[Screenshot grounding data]
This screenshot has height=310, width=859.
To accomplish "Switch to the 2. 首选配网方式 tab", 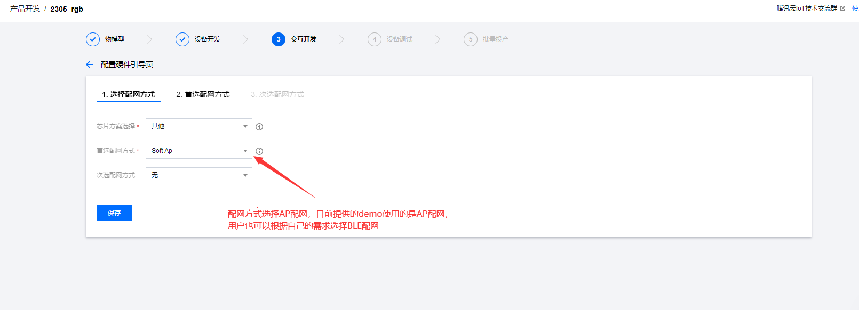I will click(203, 94).
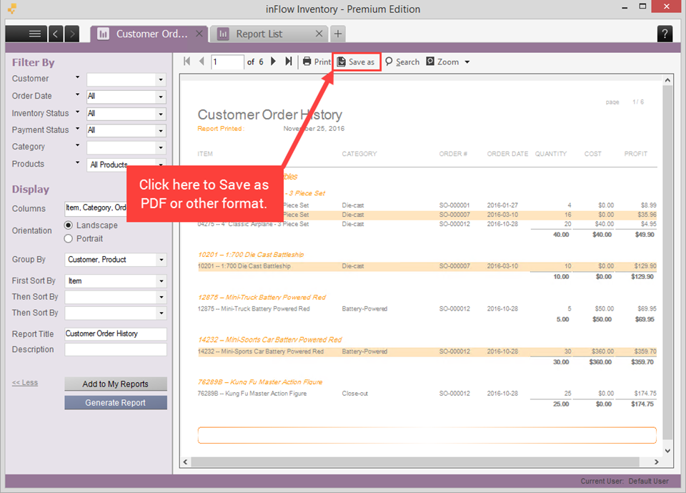Select Portrait orientation
The image size is (686, 493).
69,239
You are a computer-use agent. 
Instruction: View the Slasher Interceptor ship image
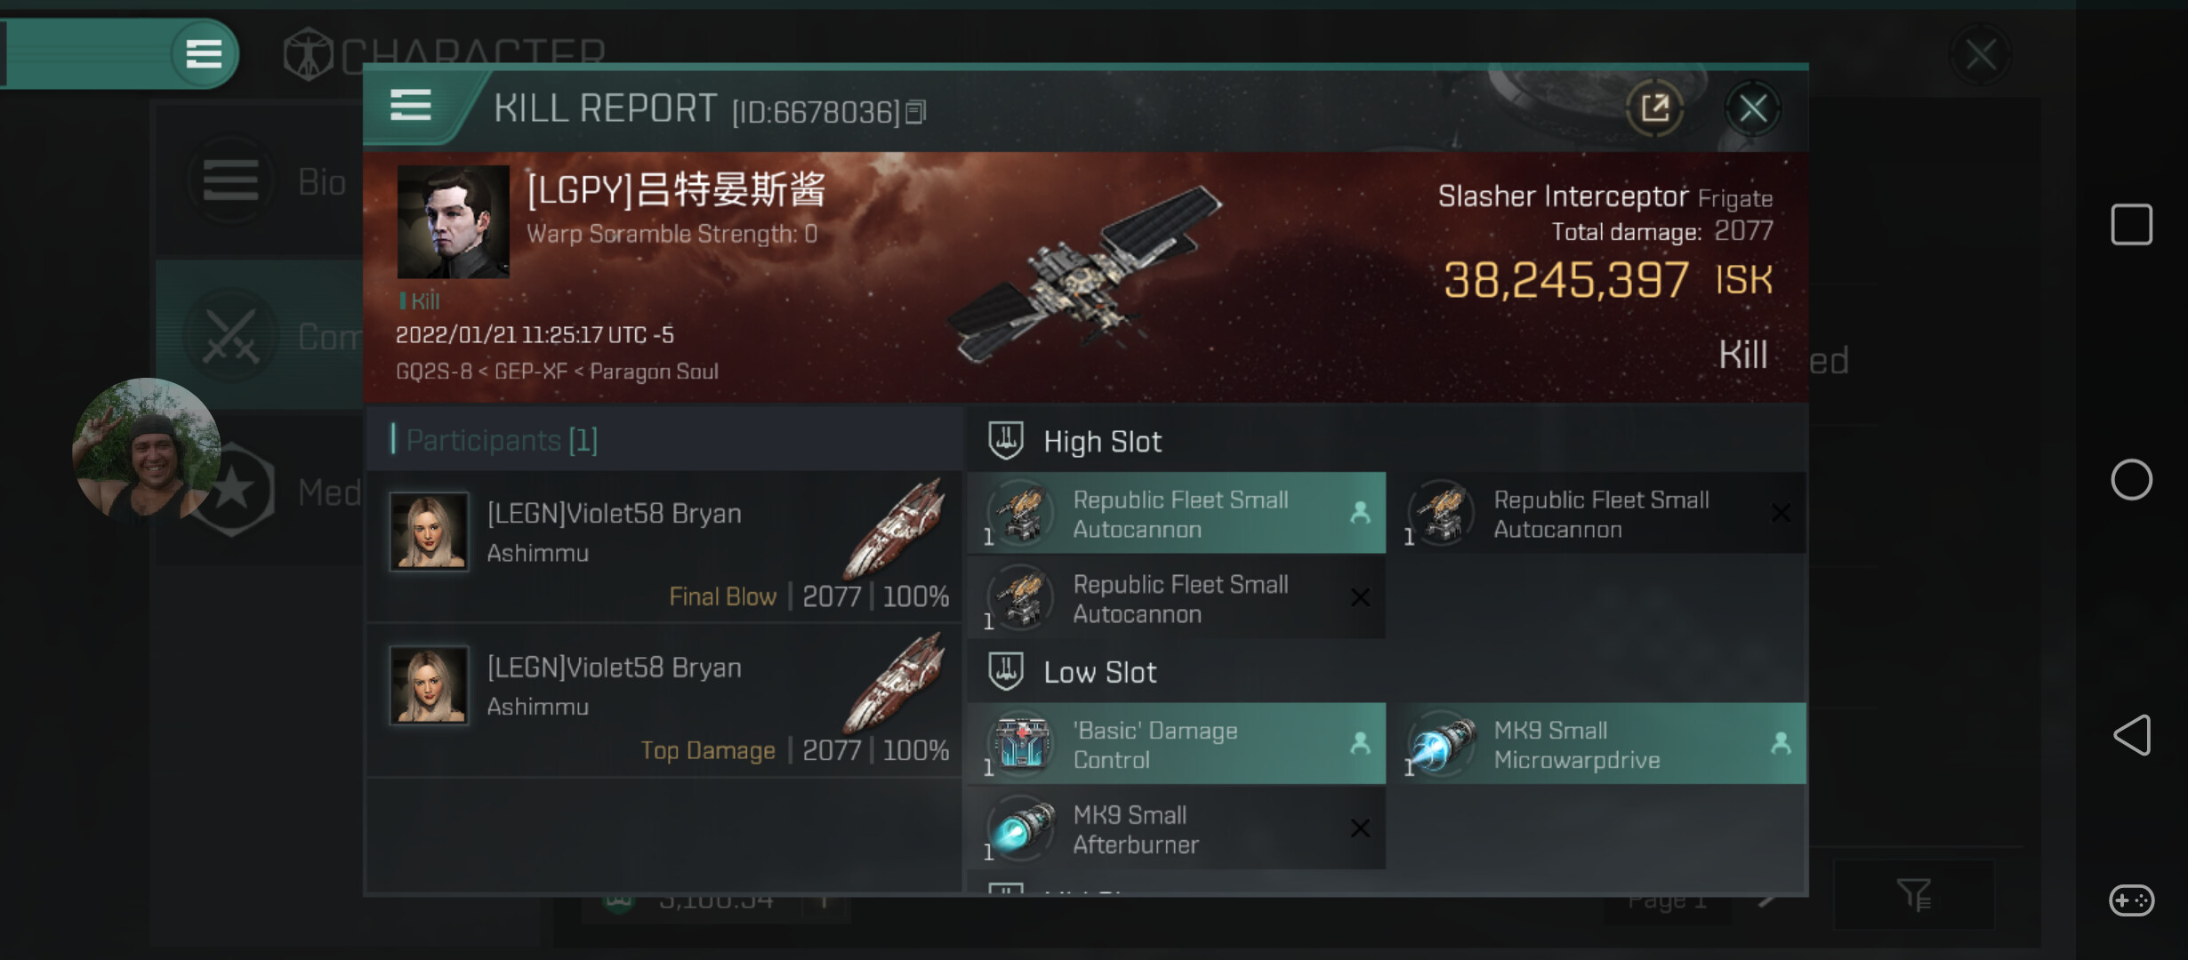(1087, 276)
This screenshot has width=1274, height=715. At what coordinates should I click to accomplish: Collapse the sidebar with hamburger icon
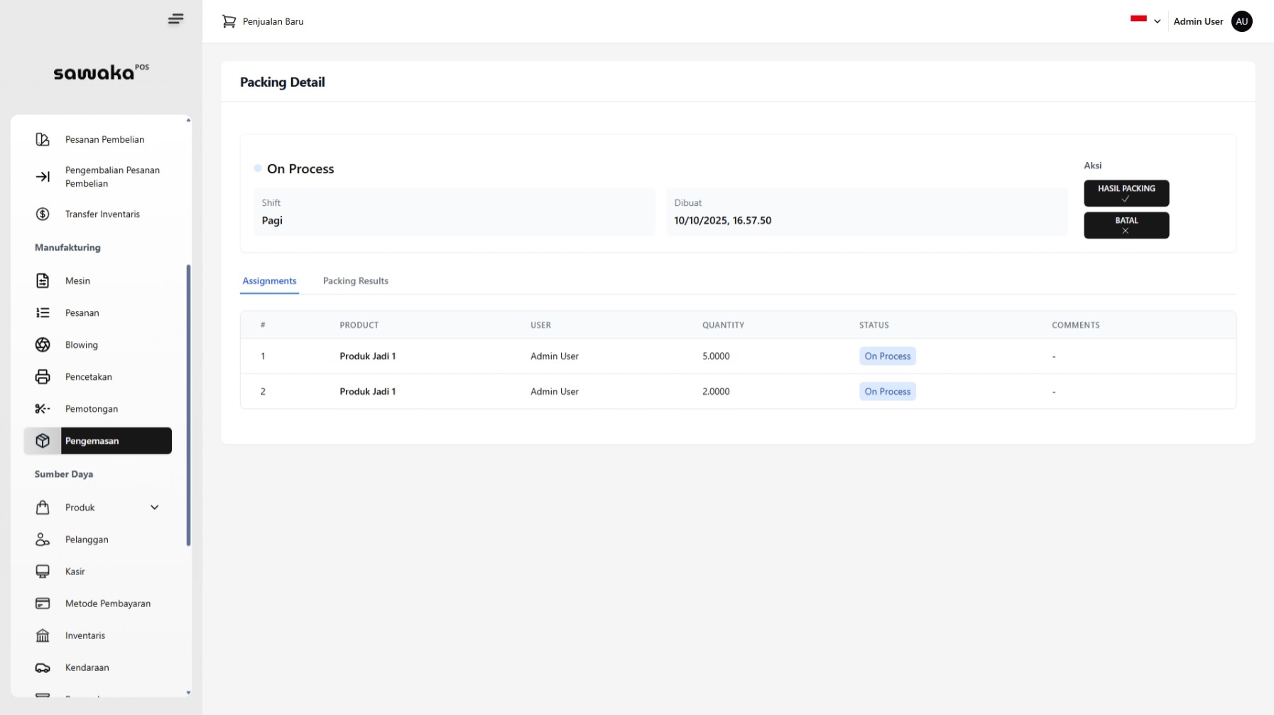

### Task details
Scan the entries for the string "This" and report only how many lines contain it.

### Answer section
2